## GOAL OF THE EXERCISE
For the string "green", count the lines in the records below that contain it. Answer with that number alone.

## DATASET RECORDS
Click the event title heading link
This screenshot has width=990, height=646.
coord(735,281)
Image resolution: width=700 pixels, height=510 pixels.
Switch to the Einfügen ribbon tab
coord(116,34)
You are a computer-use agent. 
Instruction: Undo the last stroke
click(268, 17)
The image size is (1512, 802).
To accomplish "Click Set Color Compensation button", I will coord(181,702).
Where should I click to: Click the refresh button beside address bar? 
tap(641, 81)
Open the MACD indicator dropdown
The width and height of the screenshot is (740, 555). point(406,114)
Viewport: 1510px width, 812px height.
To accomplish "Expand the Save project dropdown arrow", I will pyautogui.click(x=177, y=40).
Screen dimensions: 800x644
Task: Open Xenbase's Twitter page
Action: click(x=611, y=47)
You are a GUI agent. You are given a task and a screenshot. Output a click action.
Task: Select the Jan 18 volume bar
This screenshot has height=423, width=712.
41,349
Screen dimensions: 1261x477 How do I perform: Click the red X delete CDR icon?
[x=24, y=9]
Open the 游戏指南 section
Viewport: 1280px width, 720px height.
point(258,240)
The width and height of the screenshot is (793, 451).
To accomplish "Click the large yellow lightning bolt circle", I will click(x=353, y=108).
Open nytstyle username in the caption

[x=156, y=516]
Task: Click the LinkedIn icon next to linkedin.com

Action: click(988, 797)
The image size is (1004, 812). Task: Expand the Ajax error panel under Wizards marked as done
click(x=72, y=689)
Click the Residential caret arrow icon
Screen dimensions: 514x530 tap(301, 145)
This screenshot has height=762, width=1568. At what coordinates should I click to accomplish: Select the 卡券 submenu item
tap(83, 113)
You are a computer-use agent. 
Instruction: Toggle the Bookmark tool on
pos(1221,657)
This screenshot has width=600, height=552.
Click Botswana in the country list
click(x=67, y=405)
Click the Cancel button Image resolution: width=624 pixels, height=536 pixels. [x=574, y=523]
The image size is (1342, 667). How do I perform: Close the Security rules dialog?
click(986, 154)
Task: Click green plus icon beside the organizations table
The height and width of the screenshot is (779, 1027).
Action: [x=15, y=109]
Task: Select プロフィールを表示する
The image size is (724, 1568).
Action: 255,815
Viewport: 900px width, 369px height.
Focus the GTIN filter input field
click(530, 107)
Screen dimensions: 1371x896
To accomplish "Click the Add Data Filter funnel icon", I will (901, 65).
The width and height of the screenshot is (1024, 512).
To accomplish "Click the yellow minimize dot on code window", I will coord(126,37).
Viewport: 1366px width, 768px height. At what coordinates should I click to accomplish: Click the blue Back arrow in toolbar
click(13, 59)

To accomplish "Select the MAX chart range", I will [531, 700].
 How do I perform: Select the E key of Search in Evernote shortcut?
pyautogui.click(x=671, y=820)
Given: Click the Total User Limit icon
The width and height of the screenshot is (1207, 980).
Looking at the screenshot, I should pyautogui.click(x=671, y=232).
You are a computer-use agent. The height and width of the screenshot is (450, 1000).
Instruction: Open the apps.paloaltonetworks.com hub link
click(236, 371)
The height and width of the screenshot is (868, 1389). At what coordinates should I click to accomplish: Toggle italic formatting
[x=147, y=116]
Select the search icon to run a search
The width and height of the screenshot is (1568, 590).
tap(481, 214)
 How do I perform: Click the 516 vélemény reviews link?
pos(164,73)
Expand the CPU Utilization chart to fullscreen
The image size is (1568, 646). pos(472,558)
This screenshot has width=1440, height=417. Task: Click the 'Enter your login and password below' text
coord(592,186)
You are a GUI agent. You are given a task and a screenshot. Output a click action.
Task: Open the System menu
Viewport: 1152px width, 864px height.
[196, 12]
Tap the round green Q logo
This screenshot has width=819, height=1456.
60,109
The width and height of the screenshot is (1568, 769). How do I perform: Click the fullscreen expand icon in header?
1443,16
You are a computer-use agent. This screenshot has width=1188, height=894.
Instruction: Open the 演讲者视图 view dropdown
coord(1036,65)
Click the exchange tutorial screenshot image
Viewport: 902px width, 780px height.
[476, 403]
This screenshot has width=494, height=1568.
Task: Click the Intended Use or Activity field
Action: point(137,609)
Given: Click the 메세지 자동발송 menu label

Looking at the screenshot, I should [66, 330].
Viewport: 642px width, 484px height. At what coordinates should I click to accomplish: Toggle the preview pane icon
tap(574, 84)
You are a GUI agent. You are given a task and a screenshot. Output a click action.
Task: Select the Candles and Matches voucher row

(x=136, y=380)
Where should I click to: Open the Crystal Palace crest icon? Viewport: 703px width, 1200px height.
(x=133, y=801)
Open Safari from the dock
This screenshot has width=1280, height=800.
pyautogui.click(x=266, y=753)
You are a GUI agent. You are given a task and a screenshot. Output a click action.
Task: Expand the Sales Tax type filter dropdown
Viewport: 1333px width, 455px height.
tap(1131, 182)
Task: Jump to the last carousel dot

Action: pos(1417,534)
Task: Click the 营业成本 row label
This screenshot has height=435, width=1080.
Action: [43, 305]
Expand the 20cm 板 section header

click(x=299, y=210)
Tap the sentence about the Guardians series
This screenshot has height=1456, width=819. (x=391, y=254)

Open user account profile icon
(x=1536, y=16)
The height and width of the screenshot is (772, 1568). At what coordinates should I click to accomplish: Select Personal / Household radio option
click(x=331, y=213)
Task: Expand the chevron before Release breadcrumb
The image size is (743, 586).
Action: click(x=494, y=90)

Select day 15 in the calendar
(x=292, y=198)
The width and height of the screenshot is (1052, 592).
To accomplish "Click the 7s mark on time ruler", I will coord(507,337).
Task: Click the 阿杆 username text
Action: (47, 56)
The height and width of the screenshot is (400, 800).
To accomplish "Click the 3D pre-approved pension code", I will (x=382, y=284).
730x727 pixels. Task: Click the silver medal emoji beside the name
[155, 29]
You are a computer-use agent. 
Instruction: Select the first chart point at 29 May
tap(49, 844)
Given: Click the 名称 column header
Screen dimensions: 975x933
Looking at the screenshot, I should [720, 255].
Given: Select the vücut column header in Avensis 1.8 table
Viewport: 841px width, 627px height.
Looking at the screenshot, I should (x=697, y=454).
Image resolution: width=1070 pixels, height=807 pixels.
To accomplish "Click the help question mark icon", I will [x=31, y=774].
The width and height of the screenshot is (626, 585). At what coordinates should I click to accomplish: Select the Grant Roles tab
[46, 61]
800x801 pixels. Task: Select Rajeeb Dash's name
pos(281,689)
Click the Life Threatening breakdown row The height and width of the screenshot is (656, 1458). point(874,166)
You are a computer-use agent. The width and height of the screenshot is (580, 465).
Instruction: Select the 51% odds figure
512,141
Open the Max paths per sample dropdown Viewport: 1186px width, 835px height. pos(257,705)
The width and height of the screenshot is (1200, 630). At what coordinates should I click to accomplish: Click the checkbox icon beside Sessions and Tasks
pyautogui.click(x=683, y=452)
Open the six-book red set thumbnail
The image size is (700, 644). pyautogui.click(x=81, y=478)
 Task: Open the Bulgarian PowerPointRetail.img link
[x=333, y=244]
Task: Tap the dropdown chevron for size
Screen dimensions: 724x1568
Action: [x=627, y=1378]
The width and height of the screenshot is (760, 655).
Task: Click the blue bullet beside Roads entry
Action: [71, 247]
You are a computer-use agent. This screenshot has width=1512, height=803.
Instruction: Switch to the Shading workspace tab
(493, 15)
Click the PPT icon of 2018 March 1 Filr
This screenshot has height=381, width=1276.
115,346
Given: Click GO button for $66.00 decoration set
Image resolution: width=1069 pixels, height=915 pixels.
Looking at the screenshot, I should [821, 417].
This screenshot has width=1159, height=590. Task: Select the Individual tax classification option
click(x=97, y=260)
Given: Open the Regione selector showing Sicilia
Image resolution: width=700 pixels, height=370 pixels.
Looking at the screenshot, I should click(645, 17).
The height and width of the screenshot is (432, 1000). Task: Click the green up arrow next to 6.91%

## TASK SOLUTION
3